Viviamo in uno "STATO di DIRITTO" con, sulla carta, le più belle leggi espresse nel dopoguerra, a partire dal mio anno di nascita. I controlli quasi mai...forse per troppo clientelismo elevato a sistema, spesso sfociato in consociativismo con interdipendenze inibenti: “ Savoir faire”.
Ne abbiamo viste di tutti i colori, ma che a Montella dovessimo avere quanto è successo al SERBATOIO di SORBO/PANNO semivuoto, (e QUI, sul tracciato scrosciante, sotto il Salvatore ridotto a Suo Particulare idolatrato..., e la mancanza per 5 mesi del DEFLUSSO MINIMO VITALE del FIUME CALORE, mentre il depuratore di BARUSO si era sostituito alle Sorgenti ipercaptate per dare al fiume solo LIQUAMI di FOGNA non trattati e perciò colmi di CARICA BATTERICA e non solo) nessuno lo aveva messo in conto con questa virulenza multifattoriale.
Chi lo avrebbe mai detto che la storia si sarebbe ripetuta quasi identica a quella denunciata nel mio Piano Regolatore Generale Geologico degli anni 80, leggicchiato, richiuso, travisato e messo subito negli scaffali a riparo dalla polvere, in quiescenza. Feci delle osservazioni a quel P.R.Generale Urbanistico proprio perché non avevano preso atto ( o le avevano travisate ad arte) delle indicazioni idrogeologiche, geo-statiche e geo-sismiche. Ma... questa è un'altra storia.
Proporrò a tempo debito il dossier di quelle Osservazioni ampiamente e ben circostanziate. Risparmiateci altri convegni con tecnici, delegati o pseudo tali dell'Alto CALORE.
Hanno avuto trent'anni per verifiche e controlli anche e soprattutto in epoca di VACCHE GRASSE, anche dopo il Sisma 80 (anche senza denuncia di danni e conseguente applicazione della Legge Regionale 119/81 per la ricostruzione…
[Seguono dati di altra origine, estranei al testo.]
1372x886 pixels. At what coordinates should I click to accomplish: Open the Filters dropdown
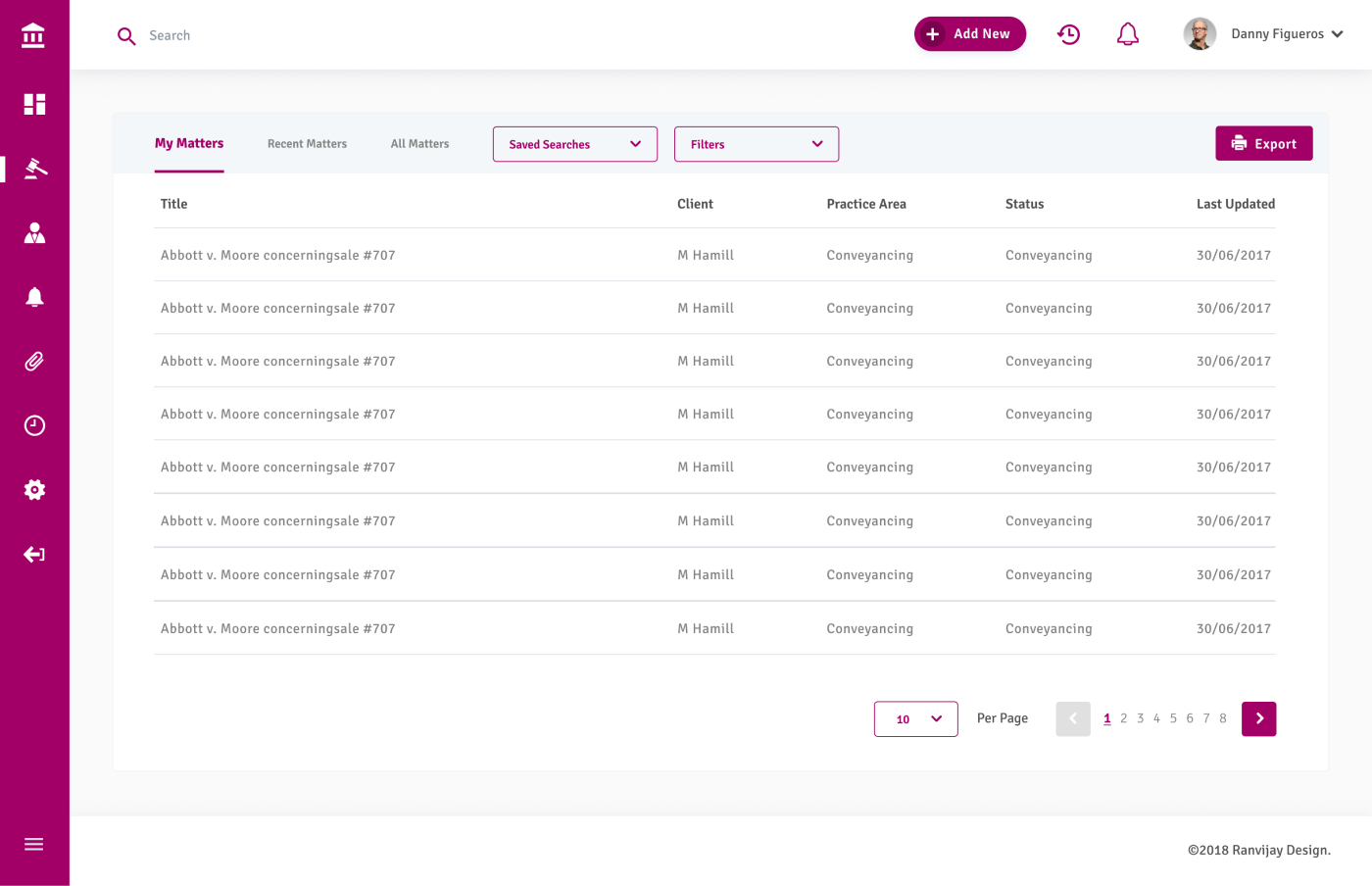pos(756,144)
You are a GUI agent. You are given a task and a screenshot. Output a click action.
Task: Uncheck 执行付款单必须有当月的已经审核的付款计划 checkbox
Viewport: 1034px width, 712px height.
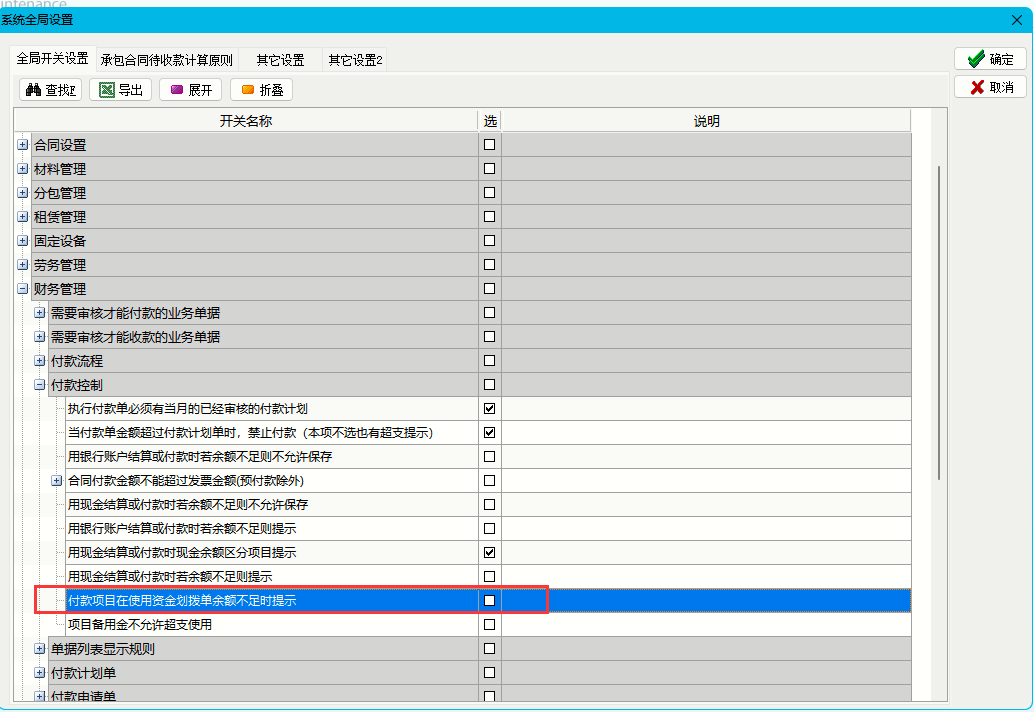pyautogui.click(x=489, y=408)
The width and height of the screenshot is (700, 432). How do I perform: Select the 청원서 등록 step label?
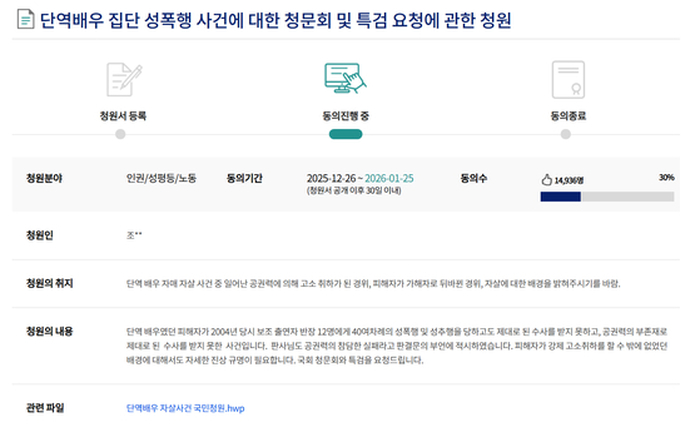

Con la scusa della siccità, ora vengono a battere cassa (a incolpevoli presenze Regionali e Ministeriali ) senza fare una grinza e senza dire che è il Territorio dell'Alta Valle del Calore ( gli abitanti, i Comuni) che deve avere da essi stessi RISTORI (A.CALORE E AQP) e dalla "POLITICA/ISTITUZIONI" progetti seri, strutturali e infrastrutturali, (con una organica e razionale visione d'insieme), e complessivi sull' AMBIENTE montano precario, sulle sue Acque,( in ragione anche dei cambiamenti climatici) sia sorgentizie che fluviali e per usi irrigui, potabili, industriali, zootecnici, pastorali, boschivi (castagneti inclusi) turistici e anche incendi etc... e non solo, e non sia mai detto, solo per togliere le castagne dal fuoco all' A.Calore con la scusa della siccità eccezionale, fregandosene, ancora una volta, del DEFLUSSO MINIMO VITALE del mitico Fiume CALORE Irpino, del suo Habitat e della sua IDROFAUNA unica e in via di estinzione: Trote Fàrio, Gamberi di Fiume etc. etc. Ecosistema messo ad ulteriore dura prova dagli incendi di destra idrografica e dalle successive piogge rovinose, con conseguenti colate fangose che hanno “tappezzato” in parte l' alveo naturale e totalmente le aree a monte di tante illegali, (non viste in tempo), “marrizze”antropiche di ciottoli e blocchi arrotondati rimossi dalla sede naturale” che hanno favorito tale deposito nerastro. Speriamo che ulteriori azioni improprie nonvadano a creare ulteriori danni all'cosistema già compromesso per tanti anni a venire. Che MUNNO!!?